Computer System

Assembly Language Fundamentals

Attention is All You Need 2021. 4. 6. 11:51

Assembly Programming example

- Main PROC / INVOKE ExitProcess,0 / Main ENDP 는 기본적으로 적어야하는 코드 틀이다.

- INVOKE ExitProcess,0을 시행하게 되면 OS 내에 특정 부분으로 JUMP하게 된다.

 

Assembly Programming example 2

 

- 변수를 선언하기 위해서 .data와 .code로 구분하게 된다.

 

 

- Assembly 언어에서는 numeric literal을 정의하기 위해서 숫자 뒤에 d(decimal), h(hexadecimal), b(binary), q(octal)을 붙여줘야한다.

- 이때, default는 decimal이다.

- numeric literal 사이의 연산자에는 +, -, *, /, MOD 등이 있다.

 

- When we use variables, we should not use reserved words such as MOV, ADD, SUB, register names and etc.

- The first character of a identifier should be a letter, _, $, @.

 

 

Assembly Code 1
Assembly Code 2

- Assembly instruction is divided into 4 basic parts.

- [label:] [mnemonic] [operands] [;comment]

- label is a identifier as a place marker for instructions or data. While data label is called 'Variable', code label is called 'Label'.

- instruction mnemonics include 'MOV', 'ADD', 'SUB', 'MUL', 'JMP'.

- instruction is executed by the processor at runtime.

- operands is where the instruction will be applied, and registers(eax), memory data, constant expression could come.

- comments are short description of program, and starts with a semicolon.

 

 

Assembly Programming example 3
Output by call to DumpRegs

- 'CALL DumpRegs' is a function call that displays memory.

- In the first two rows, values of 32-bit registers are displayed and then EIP(extended instruction pointer) and EFL(extended flag register) are displayed along with CF, SF, ZF, OF.

 

- INCLUDE Irvine32.inc copies definitions and setup info from Irvine32.inc.

- It reserve stack space by inserting '.stack 4096' code when code is executed.

 

 

 

Program Template

- Overall, the basic template for Assembly Programming is as the image above.

 

 

 

Two-Staged Process

- Source file is transformed into Object file by the assembler, and linker adds Link Library and transform Object file into Executable file.

- The executable file is finally executed by the OS loader.

 

 

Intrinsic data types

- Data types include 8,16,32,64 bit unsigned or signed integer.

- As mentioned above, data definition statement in .data area set aside storage in memory.

- [name] directive initializer [,initializer]

- At least one initializer is required, and "?" is also allowed.

 

- The 'offset' of a variable is the distance from the beginning.

- A variable is automatically associated with offset.

_WHAT YOU WILL DO_.
According to the assembly notes, why is a letter such as h or b written after a number, and what base applies when no such letter is added? Rely only on the text above.

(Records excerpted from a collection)

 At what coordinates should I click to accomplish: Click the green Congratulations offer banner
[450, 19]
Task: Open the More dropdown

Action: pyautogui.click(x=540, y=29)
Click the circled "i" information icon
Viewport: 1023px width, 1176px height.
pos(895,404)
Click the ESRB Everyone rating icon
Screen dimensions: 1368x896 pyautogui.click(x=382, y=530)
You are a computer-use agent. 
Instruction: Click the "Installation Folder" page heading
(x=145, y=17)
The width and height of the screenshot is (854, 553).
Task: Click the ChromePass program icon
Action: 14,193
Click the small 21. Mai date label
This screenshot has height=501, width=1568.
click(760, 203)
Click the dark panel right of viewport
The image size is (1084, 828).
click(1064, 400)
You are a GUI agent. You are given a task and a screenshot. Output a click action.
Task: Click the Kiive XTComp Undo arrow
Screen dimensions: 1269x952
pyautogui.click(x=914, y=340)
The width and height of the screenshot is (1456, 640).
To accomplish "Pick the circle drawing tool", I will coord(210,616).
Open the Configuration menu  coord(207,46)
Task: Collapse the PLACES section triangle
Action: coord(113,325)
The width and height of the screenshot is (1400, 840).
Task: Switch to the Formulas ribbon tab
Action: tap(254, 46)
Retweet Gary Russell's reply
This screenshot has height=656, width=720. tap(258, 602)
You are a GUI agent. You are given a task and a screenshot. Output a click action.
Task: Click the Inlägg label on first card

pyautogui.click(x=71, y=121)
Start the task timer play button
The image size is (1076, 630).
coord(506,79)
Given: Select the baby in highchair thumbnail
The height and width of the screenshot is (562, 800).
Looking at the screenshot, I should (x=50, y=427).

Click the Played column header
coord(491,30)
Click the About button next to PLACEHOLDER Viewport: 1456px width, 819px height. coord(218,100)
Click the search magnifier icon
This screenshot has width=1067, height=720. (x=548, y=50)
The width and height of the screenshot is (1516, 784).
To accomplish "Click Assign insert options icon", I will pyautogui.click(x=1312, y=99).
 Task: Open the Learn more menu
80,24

_FINAL RESULT_.
The letter sets the base of the numeric literal: d for decimal, h for hexadecimal, b for binary, and q for octal. When no suffix is given, the number is taken as decimal, which is the default.